● **Task directions**
Reproduce exactly, from the data that follows, the line with "At what coordinates should I click to accomplish: Select", the line with "830x504 pixels.", and every line that lies between them.
┄┄┄┄┄┄
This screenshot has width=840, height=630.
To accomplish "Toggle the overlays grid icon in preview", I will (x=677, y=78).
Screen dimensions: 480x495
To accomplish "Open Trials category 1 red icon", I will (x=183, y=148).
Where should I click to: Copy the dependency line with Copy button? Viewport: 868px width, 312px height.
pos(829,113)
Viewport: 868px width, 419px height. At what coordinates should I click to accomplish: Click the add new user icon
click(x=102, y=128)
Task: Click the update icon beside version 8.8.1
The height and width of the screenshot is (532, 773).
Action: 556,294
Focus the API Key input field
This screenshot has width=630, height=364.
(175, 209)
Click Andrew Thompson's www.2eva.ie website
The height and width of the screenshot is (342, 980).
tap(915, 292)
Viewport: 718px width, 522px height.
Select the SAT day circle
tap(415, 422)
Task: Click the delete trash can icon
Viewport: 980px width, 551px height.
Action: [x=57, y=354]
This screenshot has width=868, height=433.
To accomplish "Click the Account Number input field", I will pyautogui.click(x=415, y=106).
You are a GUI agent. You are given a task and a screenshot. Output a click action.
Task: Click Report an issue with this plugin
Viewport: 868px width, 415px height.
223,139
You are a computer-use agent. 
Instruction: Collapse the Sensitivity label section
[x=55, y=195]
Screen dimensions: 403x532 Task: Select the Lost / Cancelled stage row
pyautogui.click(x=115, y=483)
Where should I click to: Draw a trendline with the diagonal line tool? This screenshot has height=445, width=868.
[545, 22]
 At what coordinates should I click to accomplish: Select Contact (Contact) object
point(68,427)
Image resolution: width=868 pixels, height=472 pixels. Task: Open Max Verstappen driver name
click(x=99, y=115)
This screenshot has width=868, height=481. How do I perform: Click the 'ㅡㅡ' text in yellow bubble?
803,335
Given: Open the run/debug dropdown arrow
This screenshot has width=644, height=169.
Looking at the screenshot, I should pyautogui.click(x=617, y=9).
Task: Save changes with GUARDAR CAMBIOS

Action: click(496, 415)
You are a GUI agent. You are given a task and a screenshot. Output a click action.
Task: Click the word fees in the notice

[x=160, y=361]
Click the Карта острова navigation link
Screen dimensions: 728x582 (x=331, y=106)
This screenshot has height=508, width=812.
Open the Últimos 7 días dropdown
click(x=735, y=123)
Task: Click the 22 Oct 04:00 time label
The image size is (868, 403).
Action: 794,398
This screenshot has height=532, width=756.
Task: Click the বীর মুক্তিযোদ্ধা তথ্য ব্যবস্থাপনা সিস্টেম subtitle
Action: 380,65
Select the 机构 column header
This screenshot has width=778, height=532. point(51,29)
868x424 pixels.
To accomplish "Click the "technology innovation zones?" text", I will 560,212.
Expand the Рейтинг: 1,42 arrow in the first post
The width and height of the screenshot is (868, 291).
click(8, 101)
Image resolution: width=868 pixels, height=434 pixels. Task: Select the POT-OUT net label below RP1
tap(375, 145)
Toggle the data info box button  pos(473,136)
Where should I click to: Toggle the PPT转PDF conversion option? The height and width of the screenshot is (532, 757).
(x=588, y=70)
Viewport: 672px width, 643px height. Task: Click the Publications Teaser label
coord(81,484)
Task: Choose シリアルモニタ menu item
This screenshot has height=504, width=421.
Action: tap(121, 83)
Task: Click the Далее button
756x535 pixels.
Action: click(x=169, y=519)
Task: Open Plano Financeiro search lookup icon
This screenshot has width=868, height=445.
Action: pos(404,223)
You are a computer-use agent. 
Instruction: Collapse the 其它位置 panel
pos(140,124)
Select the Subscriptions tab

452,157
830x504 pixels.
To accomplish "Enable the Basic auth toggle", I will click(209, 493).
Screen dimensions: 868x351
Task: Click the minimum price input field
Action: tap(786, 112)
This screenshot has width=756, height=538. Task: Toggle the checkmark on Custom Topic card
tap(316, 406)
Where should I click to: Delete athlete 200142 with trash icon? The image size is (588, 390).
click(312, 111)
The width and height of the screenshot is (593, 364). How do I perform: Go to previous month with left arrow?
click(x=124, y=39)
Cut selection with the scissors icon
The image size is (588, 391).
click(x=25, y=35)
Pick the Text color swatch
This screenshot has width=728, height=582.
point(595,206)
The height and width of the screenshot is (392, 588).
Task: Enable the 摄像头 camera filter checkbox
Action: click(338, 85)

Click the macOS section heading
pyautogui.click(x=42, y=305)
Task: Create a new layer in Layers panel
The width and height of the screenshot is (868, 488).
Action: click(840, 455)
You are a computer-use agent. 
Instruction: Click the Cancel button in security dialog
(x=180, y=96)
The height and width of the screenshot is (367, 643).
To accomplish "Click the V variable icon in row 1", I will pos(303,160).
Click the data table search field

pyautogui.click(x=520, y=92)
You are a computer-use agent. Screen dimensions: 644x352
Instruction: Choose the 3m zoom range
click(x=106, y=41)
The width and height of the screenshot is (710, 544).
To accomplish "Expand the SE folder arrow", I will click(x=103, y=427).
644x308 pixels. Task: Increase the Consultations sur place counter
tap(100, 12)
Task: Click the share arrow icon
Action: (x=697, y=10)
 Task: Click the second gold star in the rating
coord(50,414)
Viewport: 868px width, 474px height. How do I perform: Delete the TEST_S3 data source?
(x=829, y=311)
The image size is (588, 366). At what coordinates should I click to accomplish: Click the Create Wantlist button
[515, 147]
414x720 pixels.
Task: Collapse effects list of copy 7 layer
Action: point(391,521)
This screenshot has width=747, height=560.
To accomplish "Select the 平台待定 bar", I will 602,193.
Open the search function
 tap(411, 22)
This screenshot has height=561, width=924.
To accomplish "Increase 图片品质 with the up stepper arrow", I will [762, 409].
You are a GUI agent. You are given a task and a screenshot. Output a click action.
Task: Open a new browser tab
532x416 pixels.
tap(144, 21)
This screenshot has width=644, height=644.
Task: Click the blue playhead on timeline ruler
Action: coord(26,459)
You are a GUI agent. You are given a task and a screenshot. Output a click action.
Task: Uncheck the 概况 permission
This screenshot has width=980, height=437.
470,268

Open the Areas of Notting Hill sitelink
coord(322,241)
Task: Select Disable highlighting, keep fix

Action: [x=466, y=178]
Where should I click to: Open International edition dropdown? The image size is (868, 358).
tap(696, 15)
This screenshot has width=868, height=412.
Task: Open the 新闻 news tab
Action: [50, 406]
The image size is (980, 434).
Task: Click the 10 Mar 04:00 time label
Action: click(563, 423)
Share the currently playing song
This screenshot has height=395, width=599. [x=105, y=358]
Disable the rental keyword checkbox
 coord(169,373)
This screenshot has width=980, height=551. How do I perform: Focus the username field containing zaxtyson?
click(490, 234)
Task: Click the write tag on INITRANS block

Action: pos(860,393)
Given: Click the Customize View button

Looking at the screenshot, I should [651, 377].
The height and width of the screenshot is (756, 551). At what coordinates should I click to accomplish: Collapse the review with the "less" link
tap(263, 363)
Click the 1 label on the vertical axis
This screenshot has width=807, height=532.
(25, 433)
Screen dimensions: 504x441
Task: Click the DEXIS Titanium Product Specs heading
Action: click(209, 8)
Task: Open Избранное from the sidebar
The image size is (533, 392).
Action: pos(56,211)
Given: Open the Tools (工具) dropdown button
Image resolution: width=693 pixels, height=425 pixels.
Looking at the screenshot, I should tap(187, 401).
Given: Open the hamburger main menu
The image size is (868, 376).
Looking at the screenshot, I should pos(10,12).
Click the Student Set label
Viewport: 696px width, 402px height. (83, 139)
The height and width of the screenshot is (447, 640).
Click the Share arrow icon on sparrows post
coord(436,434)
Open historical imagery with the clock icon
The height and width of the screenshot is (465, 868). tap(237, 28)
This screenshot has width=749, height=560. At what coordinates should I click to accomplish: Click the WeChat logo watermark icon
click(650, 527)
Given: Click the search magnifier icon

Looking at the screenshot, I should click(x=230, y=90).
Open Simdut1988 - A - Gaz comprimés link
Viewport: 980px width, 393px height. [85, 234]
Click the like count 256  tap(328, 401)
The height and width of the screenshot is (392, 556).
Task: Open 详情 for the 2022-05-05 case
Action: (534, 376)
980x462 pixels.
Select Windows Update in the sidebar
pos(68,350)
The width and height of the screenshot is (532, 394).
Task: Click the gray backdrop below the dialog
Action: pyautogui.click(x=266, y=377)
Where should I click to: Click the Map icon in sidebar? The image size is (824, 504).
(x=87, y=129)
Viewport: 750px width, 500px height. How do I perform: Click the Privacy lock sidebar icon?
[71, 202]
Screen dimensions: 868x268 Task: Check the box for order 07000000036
┄┄┄┄┄┄
● **Response to the task**
 At what coordinates should I click to accomplish: Select Contact (Contact) object
point(68,427)
Image resolution: width=868 pixels, height=472 pixels. Task: Open Max Verstappen driver name
click(x=99, y=115)
This screenshot has width=868, height=481. How do I perform: Click the 'ㅡㅡ' text in yellow bubble?
803,335
Given: Open the run/debug dropdown arrow
This screenshot has width=644, height=169.
Looking at the screenshot, I should pyautogui.click(x=617, y=9).
Task: Save changes with GUARDAR CAMBIOS

Action: click(496, 415)
You are a GUI agent. You are given a task and a screenshot. Output a click action.
Task: Click the word fees in the notice

[x=160, y=361]
Click the Карта острова navigation link
Screen dimensions: 728x582 (x=331, y=106)
This screenshot has height=508, width=812.
Open the Últimos 7 días dropdown
click(x=735, y=123)
Task: Click the 22 Oct 04:00 time label
The image size is (868, 403).
Action: 794,398
This screenshot has height=532, width=756.
Task: Click the বীর মুক্তিযোদ্ধা তথ্য ব্যবস্থাপনা সিস্টেম subtitle
Action: 380,65
Select the 机构 column header
This screenshot has width=778, height=532. point(51,29)
868x424 pixels.
To accomplish "Click the "technology innovation zones?" text", I will 560,212.
Expand the Рейтинг: 1,42 arrow in the first post
The width and height of the screenshot is (868, 291).
click(8, 101)
Image resolution: width=868 pixels, height=434 pixels. Task: Select the POT-OUT net label below RP1
tap(375, 145)
Toggle the data info box button  pos(473,136)
Where should I click to: Toggle the PPT转PDF conversion option? The height and width of the screenshot is (532, 757).
(x=588, y=70)
Viewport: 672px width, 643px height. Task: Click the Publications Teaser label
coord(81,484)
Task: Choose シリアルモニタ menu item
This screenshot has height=504, width=421.
Action: tap(121, 83)
Task: Click the Далее button
756x535 pixels.
Action: click(x=169, y=519)
Task: Open Plano Financeiro search lookup icon
This screenshot has width=868, height=445.
Action: pos(404,223)
You are a computer-use agent. 
Instruction: Collapse the 其它位置 panel
pos(140,124)
Select the Subscriptions tab

452,157
830x504 pixels.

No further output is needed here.